» WORK TASK:
Exactly the lines from the one holding "Given: Open the" to the end of the listing, both ends included, make up the expected answer.

» RECORDS SHOWN:
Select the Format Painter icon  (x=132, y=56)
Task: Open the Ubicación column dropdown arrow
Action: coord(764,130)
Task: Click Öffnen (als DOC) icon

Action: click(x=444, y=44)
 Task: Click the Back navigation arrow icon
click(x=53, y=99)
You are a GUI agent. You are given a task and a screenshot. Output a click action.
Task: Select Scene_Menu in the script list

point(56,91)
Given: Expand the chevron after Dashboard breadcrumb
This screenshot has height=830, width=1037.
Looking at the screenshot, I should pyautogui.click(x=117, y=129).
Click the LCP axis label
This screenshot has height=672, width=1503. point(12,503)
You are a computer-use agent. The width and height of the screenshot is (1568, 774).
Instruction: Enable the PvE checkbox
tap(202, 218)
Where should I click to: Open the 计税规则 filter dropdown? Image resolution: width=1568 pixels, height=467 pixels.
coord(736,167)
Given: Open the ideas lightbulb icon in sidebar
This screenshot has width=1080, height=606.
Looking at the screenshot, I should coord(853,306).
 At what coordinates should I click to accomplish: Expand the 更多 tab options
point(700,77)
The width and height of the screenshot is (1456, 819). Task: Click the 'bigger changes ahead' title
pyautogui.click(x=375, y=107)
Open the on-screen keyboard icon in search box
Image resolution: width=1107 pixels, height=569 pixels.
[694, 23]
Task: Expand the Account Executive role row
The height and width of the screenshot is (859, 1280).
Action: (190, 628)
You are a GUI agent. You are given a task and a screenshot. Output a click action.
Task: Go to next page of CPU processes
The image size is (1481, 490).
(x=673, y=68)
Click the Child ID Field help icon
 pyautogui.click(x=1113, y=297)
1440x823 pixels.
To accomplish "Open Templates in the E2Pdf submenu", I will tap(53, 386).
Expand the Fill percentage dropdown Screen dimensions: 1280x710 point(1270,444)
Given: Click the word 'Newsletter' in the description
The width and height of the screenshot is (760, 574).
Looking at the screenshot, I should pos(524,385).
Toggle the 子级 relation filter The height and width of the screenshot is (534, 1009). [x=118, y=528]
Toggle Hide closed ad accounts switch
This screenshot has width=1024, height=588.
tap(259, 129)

» WRITTEN ANSWER:
Given: Open the ideas lightbulb icon in sidebar
This screenshot has width=1080, height=606.
Looking at the screenshot, I should coord(853,306).
 At what coordinates should I click to accomplish: Expand the 更多 tab options
point(700,77)
The width and height of the screenshot is (1456, 819). Task: Click the 'bigger changes ahead' title
pyautogui.click(x=375, y=107)
Open the on-screen keyboard icon in search box
Image resolution: width=1107 pixels, height=569 pixels.
[694, 23]
Task: Expand the Account Executive role row
The height and width of the screenshot is (859, 1280).
Action: (190, 628)
You are a GUI agent. You are given a task and a screenshot. Output a click action.
Task: Go to next page of CPU processes
The image size is (1481, 490).
(x=673, y=68)
Click the Child ID Field help icon
 pyautogui.click(x=1113, y=297)
1440x823 pixels.
To accomplish "Open Templates in the E2Pdf submenu", I will tap(53, 386).
Expand the Fill percentage dropdown Screen dimensions: 1280x710 point(1270,444)
Given: Click the word 'Newsletter' in the description
The width and height of the screenshot is (760, 574).
Looking at the screenshot, I should pos(524,385).
Toggle the 子级 relation filter The height and width of the screenshot is (534, 1009). [x=118, y=528]
Toggle Hide closed ad accounts switch
This screenshot has width=1024, height=588.
tap(259, 129)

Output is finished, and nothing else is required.